Data excerpts
__________
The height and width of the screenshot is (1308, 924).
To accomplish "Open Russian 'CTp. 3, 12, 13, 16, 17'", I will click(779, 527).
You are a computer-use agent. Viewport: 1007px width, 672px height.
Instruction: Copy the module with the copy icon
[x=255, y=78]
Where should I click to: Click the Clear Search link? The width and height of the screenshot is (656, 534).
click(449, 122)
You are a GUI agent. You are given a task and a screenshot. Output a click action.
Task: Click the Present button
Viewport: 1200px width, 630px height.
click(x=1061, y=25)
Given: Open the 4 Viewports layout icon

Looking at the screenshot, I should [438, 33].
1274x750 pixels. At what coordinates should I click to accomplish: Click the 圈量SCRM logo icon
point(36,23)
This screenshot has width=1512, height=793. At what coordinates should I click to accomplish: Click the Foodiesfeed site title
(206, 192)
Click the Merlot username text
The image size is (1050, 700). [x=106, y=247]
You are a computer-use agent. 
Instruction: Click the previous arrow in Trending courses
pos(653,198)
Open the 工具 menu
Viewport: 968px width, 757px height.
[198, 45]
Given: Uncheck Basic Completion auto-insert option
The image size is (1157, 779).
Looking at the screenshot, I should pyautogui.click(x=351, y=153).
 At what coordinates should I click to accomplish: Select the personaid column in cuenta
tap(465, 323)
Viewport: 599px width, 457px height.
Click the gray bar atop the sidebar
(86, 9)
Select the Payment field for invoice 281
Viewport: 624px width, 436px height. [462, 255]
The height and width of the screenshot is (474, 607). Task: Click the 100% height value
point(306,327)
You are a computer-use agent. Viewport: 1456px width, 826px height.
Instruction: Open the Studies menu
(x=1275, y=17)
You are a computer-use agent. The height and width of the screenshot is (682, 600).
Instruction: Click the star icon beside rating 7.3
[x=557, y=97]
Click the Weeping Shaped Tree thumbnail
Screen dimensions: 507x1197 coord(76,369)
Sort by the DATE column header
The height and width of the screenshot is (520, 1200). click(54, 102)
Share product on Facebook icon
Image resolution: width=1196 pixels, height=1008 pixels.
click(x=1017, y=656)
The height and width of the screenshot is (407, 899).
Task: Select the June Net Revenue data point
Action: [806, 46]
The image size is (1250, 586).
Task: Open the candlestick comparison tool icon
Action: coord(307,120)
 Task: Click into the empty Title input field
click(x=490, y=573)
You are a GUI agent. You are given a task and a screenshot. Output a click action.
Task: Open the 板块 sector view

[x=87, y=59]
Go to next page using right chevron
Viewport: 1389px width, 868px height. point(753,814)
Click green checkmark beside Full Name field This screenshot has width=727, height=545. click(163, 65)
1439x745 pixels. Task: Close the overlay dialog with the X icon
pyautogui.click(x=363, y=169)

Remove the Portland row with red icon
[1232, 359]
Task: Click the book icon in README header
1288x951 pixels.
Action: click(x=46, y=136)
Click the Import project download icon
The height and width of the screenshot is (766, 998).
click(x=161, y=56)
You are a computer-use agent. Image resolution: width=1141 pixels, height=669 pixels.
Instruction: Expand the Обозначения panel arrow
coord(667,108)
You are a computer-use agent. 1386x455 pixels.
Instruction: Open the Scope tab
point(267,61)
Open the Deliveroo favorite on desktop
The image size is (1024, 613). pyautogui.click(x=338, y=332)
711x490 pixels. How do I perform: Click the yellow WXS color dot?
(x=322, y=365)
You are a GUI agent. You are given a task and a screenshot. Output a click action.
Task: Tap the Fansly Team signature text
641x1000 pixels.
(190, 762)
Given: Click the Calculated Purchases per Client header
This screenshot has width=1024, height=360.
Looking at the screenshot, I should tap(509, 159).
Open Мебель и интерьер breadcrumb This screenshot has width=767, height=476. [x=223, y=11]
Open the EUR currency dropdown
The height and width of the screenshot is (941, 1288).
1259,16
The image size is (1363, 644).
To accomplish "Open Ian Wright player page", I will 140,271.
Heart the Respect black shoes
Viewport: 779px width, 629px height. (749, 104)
__________
AIM OF THE TASK: Where a line in the entries holds the word "will", copy that line.

SOLUTION TO THE PROBLEM:
To accomplish "Open Russian 'CTp. 3, 12, 13, 16, 17'", I will click(779, 527).
To accomplish "Open Ian Wright player page", I will 140,271.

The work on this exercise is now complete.